22 APIs Every Data Scientist Should Know
From the “Pay with Paypal” or “Login with Facebook” buttons to games like Pokemon Go and travel aggregators such as Expedia, TripAdvisor, and Booking.com that let you compare prices of flights and hotels, APIs are all around us. They help connect our world and carry valuable information from one website or application to another.
APIs are the essential building blocks for data science. They provide key data sources and enable data integration and visualization. In this blog, we look at the most important APIs and how to leverage them.
But how do APIs apply to data science and which APIs should be part of your data science toolkit? Let’s start by defining what an API is.
What is an API?
An Application Programming Interface (API) allows pieces of code to interact with one another. Developers use APIs to build their websites with specific features, like a Google Maps interface, instead of having to write code from scratch. Some may be open-source, while others charge a fee for implementation. You typically need to register a developer account or have some other means of authentication for APIs.
An API typically has three core elements:
- Access: Who is the user accessing the service?
- Request: What is the service or data being requested? This includes both methods (what questions do you need answered with the data or service solicited?) and parameters (supplementary details).
- Response: How does the system respond to the request?
Representational State Transfer (REST) provides a method for communication over web services, with commands like GET, PUT, POST, and DELETE.
APIs in R normally use the HTTR package, while Python users will want to become familiar with the Requests HTTP library. APIs function like web applications but send data-exchange outputs in formats like JSON, XML, etc., instead of HTML.
Here are some tutorials for a deep-dive into APIs for data science: CareerCon, DataQuest, and Towards Data Science.
One way to think about an API is as a structured manner for you to obtain a permitted set of data from an application owner.
A particular API allows you to build on top of the rich datasets large, well-resourced organizations are building, either building live interactive web applications (for example, an app that uses the Spotify API to try to determine what instruments they might like from their liked songs on the Spotify app) or, as for most data scientists, using the data generated to build interesting analyses or models.
22 APIs every data scientist should learn
APIs can be useful for many parts of the data science process, but have particular applications for machine learning. Many large tech companies and machine learning specialized startups provide ready-to-use frameworks for analysis.
Here are some of the most popular APIs in data science:
- Amazon Machine Learning API
Built on the AWS cloud platform with a user-friendly interface, Amazon helps with prediction models, generates useful visualizations, and facilitates statistical analysis.
Amazon Machine Learning API is great for customer awareness. You can predict customer conversion, purchasing habits, and lifetime value, based on type and number of orders. Amazon’s API can also recognize human activity through sensor data and detect fraudulent users from analyzing web history.
Documentation: Amazon Machine Learning Documentation
Tutorial: AWS Machine Learning Samples. Examples of how you can use the Amazon Machine Learning API to build simple applications.
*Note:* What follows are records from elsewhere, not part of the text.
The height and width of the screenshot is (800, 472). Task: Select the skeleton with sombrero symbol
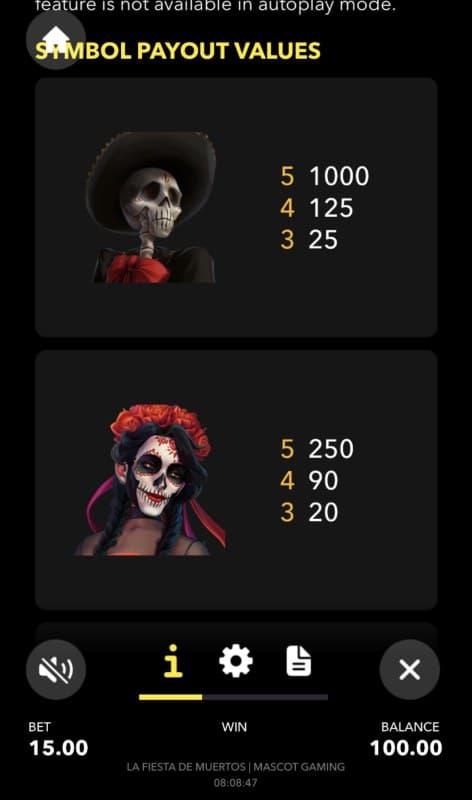point(151,207)
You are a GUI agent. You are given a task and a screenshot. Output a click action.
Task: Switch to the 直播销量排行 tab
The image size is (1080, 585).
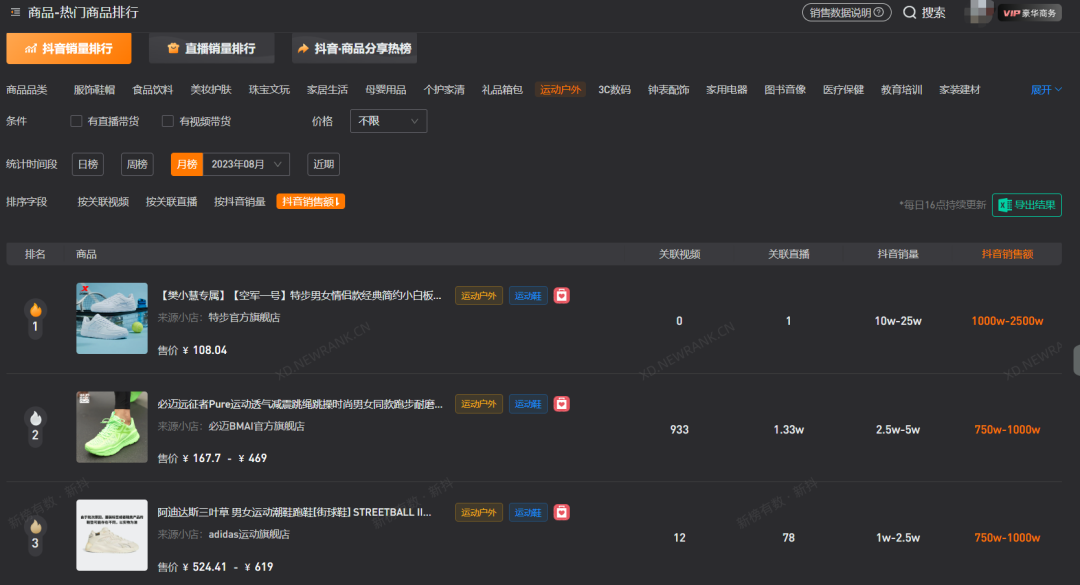click(212, 48)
- IBM Watson Discovery API
IBM Watson allows you to sift through online search content and find patterns in enterprise data. It is all about applying cognitive skills to machines and studying how humans interact with applications.
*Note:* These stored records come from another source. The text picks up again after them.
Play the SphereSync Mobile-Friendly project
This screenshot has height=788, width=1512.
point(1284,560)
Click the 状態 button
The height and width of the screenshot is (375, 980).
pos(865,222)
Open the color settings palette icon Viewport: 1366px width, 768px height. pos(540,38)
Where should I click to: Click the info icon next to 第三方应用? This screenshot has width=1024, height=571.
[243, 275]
This API makes it easier to translate text into language (speech to text and text to speech), determine how a message resonated with a particular audience, model users based on specific social characteristics, and answer frequently asked questions in real-time.
Tutorial: Create and query a data collection in IBM Watson Discovery, an official post that goes through to the timeline and process of running and getting actionable insights into IBM Watson.
- Google API
Google Maps is an important tool for any mapping program and for calculating the distance between locations. Google Maps contains 17 different APIs under Maps, Places, and Routes and has become one of the most popular web application development APIs, serving over one million websites and apps and one billion users.
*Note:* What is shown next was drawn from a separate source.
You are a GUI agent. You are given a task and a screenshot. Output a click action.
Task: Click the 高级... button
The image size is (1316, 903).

Documentation: Google Cloud APIs
Tutorial: Google has a bunch of API and tutorials all compiled into one place.
- Twilio API
The Twilio API allows you to transfer your programmatic skills to applications that have to do with texts and calls. Create apps that can text your users or use their phones to communicate critical data. Manage and generate phone numbers programmatically through the Twilio API. You can also tap into WhatsApp programmatically as well as verify phone number ownership to reduce account signup fraud.
Documentation: Twilio Docs
Tutorial: How to build a chatbot, an example of how to use the Twilio console to build something from end-to-end with a way to then integrate it into SMS or Whatsapp programmatically.
- Census.gov API
If you’ve ever felt that you’ve needed critical demographic and economic data from the U.S. government, this API helps you query that information and put together interesting applications and data projects built on one of the most reputable data collection agencies. You can aggregate historical data tied to a FIPS code that defines a certain Census geographic area.
Documentation: Census Data API User Guide
Tutorial: A Tutorial for the Census Data API is a short blog post that goes into how to get started with registering for an API key and then making some sample queries. You can use this website to figure out and get familiar with what data the census contains.
- Spotify API
Get the metadata associated with the most popular songs (or even the most obscure). You’ll also get access to user data such as the songs related to the ones they like if you get authorization from them, allowing you to build rich applications driven by the aggregate collection of music Spotify hosts as well as the individual-level data it holds.
The API has a rate limit placed upon it and will return a status code 429 if over-used—other than that, you’re free to explore once you’ve set up your Spotify developer account.
Documentation: Spotify Web API Documentation
Tutorial: Getting Started with Spotify’s API is a Medium article that contains all of the steps you need to get started with the Web API as well as Spotify, a Python library and API wrapper that can be used to quickly access Spotify data.
- Yummly API
This API feeds in information about different recipes and the foods that compose it. Use it to come up with new recipes and to analyze a current one. The API returns back JSON data, and supports both HTTP and HTTPS requests. You need to register for a developer account in order to get access, and there is rate limiting applied.
Documentation: Yummly API Documentation
Tutorial: Correct Yummly API call for a recipe – Stack Overflow is a Stack Overflow question that deals with how to properly structure a query for the Yummly API.
- New York Times API
Searching through the New York Times has never been easier with this API, which programmatically goes through different sections and articles all the way back to 1851. You can find articles through a query filter or facet.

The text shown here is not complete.